Last Thursday’s signals produced a small short trade which barely made the minimum 20 pips of profit after the inside candlestick rejected the resistance level at 110.88. The price was eventually able to break above that resistance.
Today’s USD/JPY Signals
Risk 0.75%.
Trades must be entered between 8am New York time Monday and 5pm Tokyo time Tuesday.
Short Trades
- Short entry following a bearish price action reversal on the H1 time frame immediately upon the next touch of 111.31 or 111.63.
- Place the stop loss 1 pip above the local swing high.
- Move the stop loss to break even once the trade is 20 pips in profit.
- Take off 50% of the position as profit when the trade is 20 pips in profit and leave the remainder of the position to run.
Long Trades
- Long entry following a bullish price action reversal on the H1 time frame immediately upon the next touch of 110.88, 110.54, or 110.25.
- Place the stop loss 1 pip below the local swing low.
- Move the stop loss to break even once the trade is 20 pips in profit.
- Take off 50% of the position as profit when the trade is 20 pips in profit and leave the remainder of the position to run.
The best method to identify a classic “price action reversal” is for an hourly candle to close, such as a pin bar, a doji, an outside or even just an engulfing candle with a higher close. You can exploit these levels or zones by watching the price action that occurs at the given levels.
USD/JPY Analysis
I wrote last Thursday that the best analysis I could give was that if the price could get established above 110.88, that would be a bullish sign. Yet it really seemed that the price is just going to continue with more of the same low-volatility, meandering action, so again, there would probably be better opportunities elsewhere.

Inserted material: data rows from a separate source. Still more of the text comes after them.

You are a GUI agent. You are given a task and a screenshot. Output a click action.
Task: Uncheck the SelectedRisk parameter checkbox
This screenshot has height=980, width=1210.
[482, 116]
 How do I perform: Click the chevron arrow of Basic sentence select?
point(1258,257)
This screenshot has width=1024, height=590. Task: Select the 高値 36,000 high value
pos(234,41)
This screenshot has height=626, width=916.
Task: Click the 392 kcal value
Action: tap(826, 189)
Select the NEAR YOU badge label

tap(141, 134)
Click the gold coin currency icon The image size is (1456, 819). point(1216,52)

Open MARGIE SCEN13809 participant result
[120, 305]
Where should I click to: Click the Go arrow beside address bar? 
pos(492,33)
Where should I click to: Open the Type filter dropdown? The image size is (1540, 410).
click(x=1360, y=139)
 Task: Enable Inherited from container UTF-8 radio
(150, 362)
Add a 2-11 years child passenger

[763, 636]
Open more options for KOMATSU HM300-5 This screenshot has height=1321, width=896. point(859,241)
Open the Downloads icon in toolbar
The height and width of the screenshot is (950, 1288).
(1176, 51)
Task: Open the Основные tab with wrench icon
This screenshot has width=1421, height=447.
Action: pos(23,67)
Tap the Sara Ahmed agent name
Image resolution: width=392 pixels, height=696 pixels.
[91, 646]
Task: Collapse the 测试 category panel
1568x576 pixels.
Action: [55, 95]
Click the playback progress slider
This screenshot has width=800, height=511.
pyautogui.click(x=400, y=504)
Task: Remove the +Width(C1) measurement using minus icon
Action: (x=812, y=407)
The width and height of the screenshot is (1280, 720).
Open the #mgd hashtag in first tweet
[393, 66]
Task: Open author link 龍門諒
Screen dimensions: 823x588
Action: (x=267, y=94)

My analysis was correct, although I was pessimistic that it would become useful, but the action picked up a little with the price breaking up to trade in line with a symmetrical bullish price channel. Recent hours have seen the top of this channel broken, so despite the lack of a long-term trend, the picture is definitely looking more bullish. The support levels are obvious and have probably flipped from resistance, so any firm bullish bounces at any of the levels below should be good for at least a few long pips. However, we are still some way off a truly significant bullish move.
There is nothing of high importance due today concerning the JPY. Regarding the USD, there will be a release of Retail Sales data at 12:30pm London time followed by ISM Manufacturing PMI at 2pm.